A questa terza domanda che mi fece la montagna trovai, pian piano, una risposta. Ma, credetemi, per quanto mi sforzi di condividerla, non trovo parole che mi soccorrano, che mi aiutino a farmi capire. Forse solo chi ha vissuto una storia come la mia, forse solo un altro “mato de guera” – di qualunque guerra in cui il destino si sia preso la briga di trascinarlo – potrà comprendere. Quello che riesco a dirvi è che la strada non passa né da una parte né dall’altra del bivio, ma c’è un sentiero nel mezzo, tra rovi e mughi, che rivela un panorama diverso, più ampio e più vero. Forse è una faccenda da matti, ma forse no.  

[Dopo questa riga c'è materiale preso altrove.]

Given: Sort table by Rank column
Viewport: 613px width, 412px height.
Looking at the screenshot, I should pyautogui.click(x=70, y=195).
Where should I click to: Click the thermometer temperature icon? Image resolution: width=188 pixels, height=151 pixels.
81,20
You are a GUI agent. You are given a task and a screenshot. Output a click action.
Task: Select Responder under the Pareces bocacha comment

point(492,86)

Il settimo giorno, nell’ora in cui il sole non proiettava ombre, la montagna mi raccontò:
- Un bambino correva su e giù per i pascoli; e mentre correva era felice, godeva del sole e della pioggia, della salita e della discesa. Un giovane baciò una ragazza e le promise amore eterno; la ragazza credette a quella promessa e lei stessa la mantenne: fortunato quel giovane! Un soldato fu mandato a combattere e sopravvisse a molte battaglie sanguinose. Un prigioniero sfuggì per miracolo a una condanna senza possibilità di appello. Un reduce tornò al suo paese e trovò ad attenderlo una grande festa dove danzavano una donna, tre figli, un lavoro e del cibo. Però a quella festa il reduce non riusciva a danzare, i suoi piedi erano troppo stanchi. E allora chiese un ultimo sforzo alle sue gambe spossate e camminò. Così, aggiungendo un’altra fatica alle sue molte, l’uomo ritrovò vigore e finalmente poté tornare alla festa e lasciarsi andare alla danza.

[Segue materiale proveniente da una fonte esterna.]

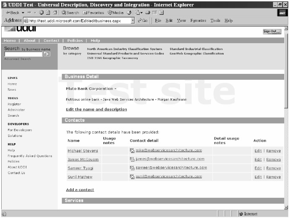Open the Tools menu
The width and height of the screenshot is (290, 218).
215,21
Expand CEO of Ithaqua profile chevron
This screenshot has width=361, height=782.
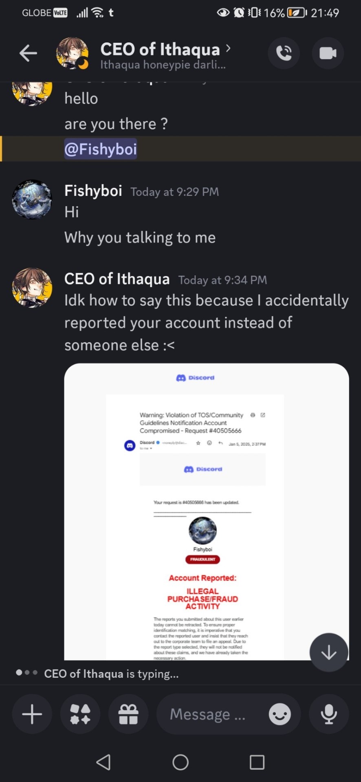228,48
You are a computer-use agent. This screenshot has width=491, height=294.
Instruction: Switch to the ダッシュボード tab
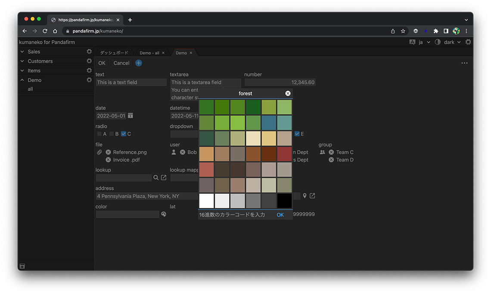pyautogui.click(x=114, y=53)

Questo sei stato tu, questo tu sei ancora.
La vita è un vento che ti porta: a volte è impetuoso e indomabile, a volte è una brezza che sorregge. Tu devi solamente lasciare che ti trasporti. Ma dentro quelle correnti di vento, tu puoi scegliere tra mille tracciati impalpabili, mille sentieri eterei che percorrono traiettorie seducenti. Le aquile più sagge già lo sanno. È tutto naturale, è tutto molto semplice. La vita è semplice.
Da quel giorno la montagna non mi parlò più. Tornai a casa e mi videro così come mi vedete ora.
Ascoltate le montagne. Se potete, se volete.